**DIRECTIVES**
1/ In the records, update the lines running from the one that contains "Given: Switch to the Информация tab" through the end of the records, inclusive, by replacing "refresh icon" with "reload icon" and keeping everything else unchanged. Return only those lines, and leave the pictures out of your answer.
2/ Write the next part of the glossary of poetry terms, picking up after its last line.

**EXCERPTED PASSAGE**
4) Lines- a word or group of words in a row of poetry (may or may not be sentences)

5) Verse-the group of lines in a poem

6) Stanza- The grouping of two or more lines in a poem (comparable to a paragraph in prose)

7) Couplet- pairs of rhyming lines in a poem (see the end of the “sonnet” example below)

8) End stop- punctuation that indicates the end of a completed thought in a poem (may or may not be at the end of a line)

SOUND DEVICES-language that appeals to the sense of hearing and reinforces the meaning of the poem

1) Rhyme- a similarity of sounds at the ends of words

2) Rhyme scheme- a rhyme scheme is the pattern of rhymes in a poem. A rhyme scheme can be described by using letters to represent the rhyming sounds at the ends of lines. Here is an example from Emily Dickinson:

If I can stop one Heart from breaking a

I shall not live in vain b

If I can ease one Life the Aching a

Or cool one Pain b

3) End Rhyme- Similarity of sounds as the ends of lines

4) Internal Rhyme- Similarity of sounds within a line

Excerpt from “The Raven” by Edgar Allan Poe:

Underlined words= Internal rhyme

Bold words= End rhyme

Once upon a midnight dreary, while I pondered, weak and weary,

Over many a quaint and curious volume of forgotten lore--

While I nodded, nearly napping, suddenly there came a tapping,

As of some one gently rapping, rapping at my chamber door--

"'Tis some visitor," I muttered, "tapping at my chamber door--

Only this and nothing more."

5) Rhythm- the pattern of stressed and unstressed syllables in the poem’s lines

THINK: Can I clap to it like in “Casey at the Bat”?

**SUPPLIED INFORMATION**
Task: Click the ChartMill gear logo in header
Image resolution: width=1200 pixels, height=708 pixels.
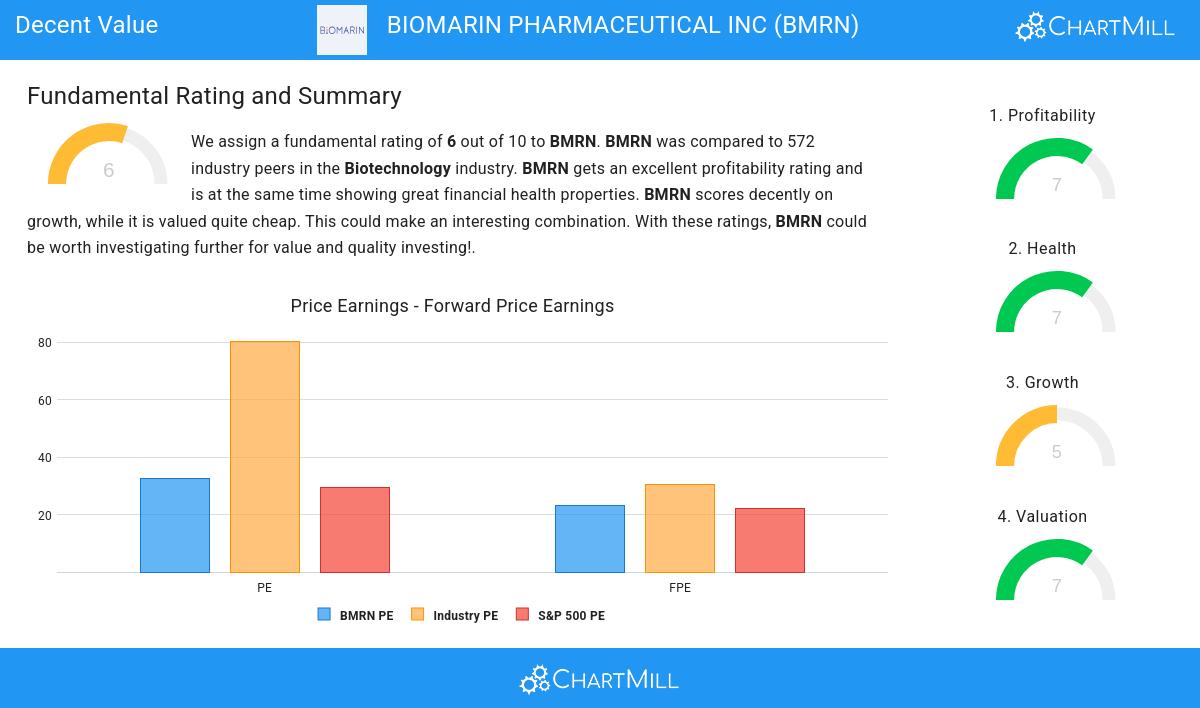Action: (x=1095, y=26)
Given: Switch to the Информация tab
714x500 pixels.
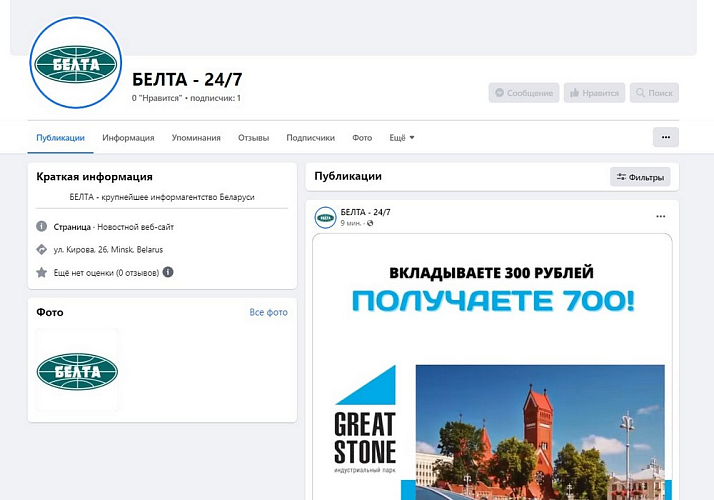Looking at the screenshot, I should 128,138.

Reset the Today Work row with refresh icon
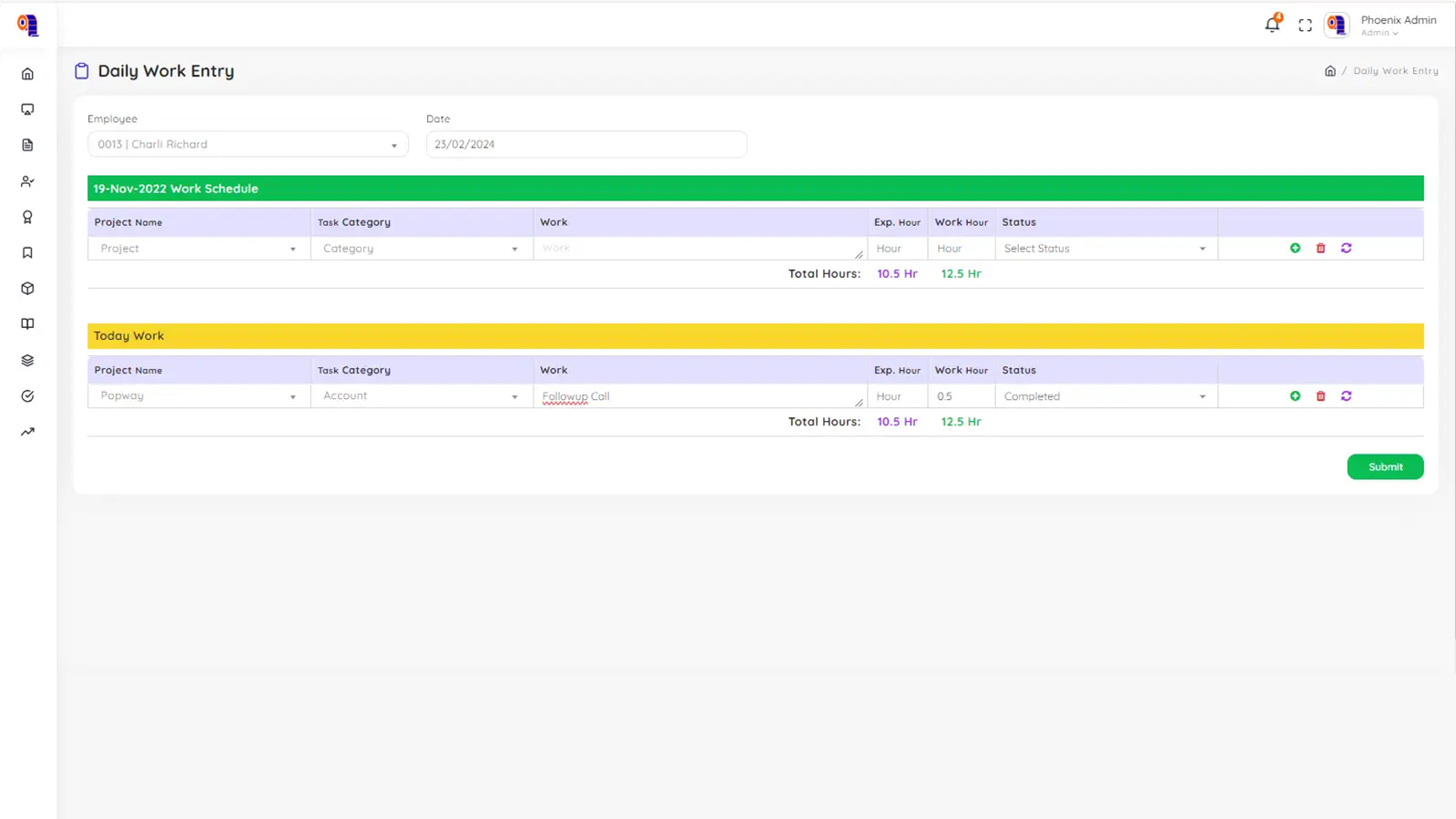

**ANSWER SET**
1/
Given: Switch to the Информация tab
714x500 pixels.
Looking at the screenshot, I should 128,138.

Reset the Today Work row with reload icon

2/
6) Repetition- repeated sounds, words, phrases, or whole lines in a poem to emphasize an idea or create a certain feeling

THINK: “rapping, rapping” in “The Raven” (see Poe poem under #4)

7) Alliteration- the repetition of consonant sounds

THINK: Sally sells seashells by the seashore! OR: “nodded, nearly napping” from “The Raven” by Poe

8) Assonance- repetition of vowel sounds in stressed words or syllables

THINK of the repeated “e” sounds in the poem “Bells” by Edgar Allan Poe:

Hear the mellow wedding bells,

Golden bells!

What a world of happiness their harmony foretells!

9) Onomatopoeia- the use of words whose sounds suggest their meaning, such as flashed, bang, and shattered.

THINK: Rice Krispies commercial: “Snap, crackle, pop!”

FIGURATIVE LANGUAGE- conveys a meaning beyond the ordinary

1) Simile- a comparison that uses “like” or “as”. Example: “School is like a jail.”

2) Metaphor: a direct comparison with no signal words. Example: “School is a jail” or “eyes of flame”

3) Extended metaphor: two things are compared at some length and in several ways. Example: “Ode to an Artichoke” compares an artichoke to a soldier in several ways.

4) Personification- when a poet describes an animal or object as if it were human or had human qualities. Example: “the warm smile of a sun”

5) Hyperbole- exaggeration for emphasis or for humorous effect. Example: “I told you to clean your room five billion times!”

6) Imagery- language that appeals to the reader’s senses – sight, touch, taste, hearing, and smell.

Example: “blistering sands” or “feather clouds”

7) Allusion- a reference to a well-known literary work, historical event or person, film, or other work of art

Example: Harriet Tubman is called the Moses of her time. (This is a Biblical allusion because Moses is from the Bible.)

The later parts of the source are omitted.